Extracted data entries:
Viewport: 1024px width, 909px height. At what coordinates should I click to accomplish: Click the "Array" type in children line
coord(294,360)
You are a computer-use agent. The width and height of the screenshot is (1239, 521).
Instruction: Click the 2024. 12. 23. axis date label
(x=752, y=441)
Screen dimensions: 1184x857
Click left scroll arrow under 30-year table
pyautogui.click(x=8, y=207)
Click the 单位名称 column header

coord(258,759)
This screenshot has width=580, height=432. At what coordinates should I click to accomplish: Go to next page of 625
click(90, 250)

DIRECTIVE: Rewrite the data above, substituting "screen image" for every occurrence of "screenshot" and leaving everything else unchanged.

EXERCISE RESPONSE:
Viewport: 1024px width, 909px height. At what coordinates should I click to accomplish: Click the "Array" type in children line
coord(294,360)
You are a computer-use agent. The width and height of the screen image is (1239, 521).
Instruction: Click the 2024. 12. 23. axis date label
(x=752, y=441)
Screen dimensions: 1184x857
Click left scroll arrow under 30-year table
pyautogui.click(x=8, y=207)
Click the 单位名称 column header

coord(258,759)
This screen image has width=580, height=432. At what coordinates should I click to accomplish: Go to next page of 625
click(90, 250)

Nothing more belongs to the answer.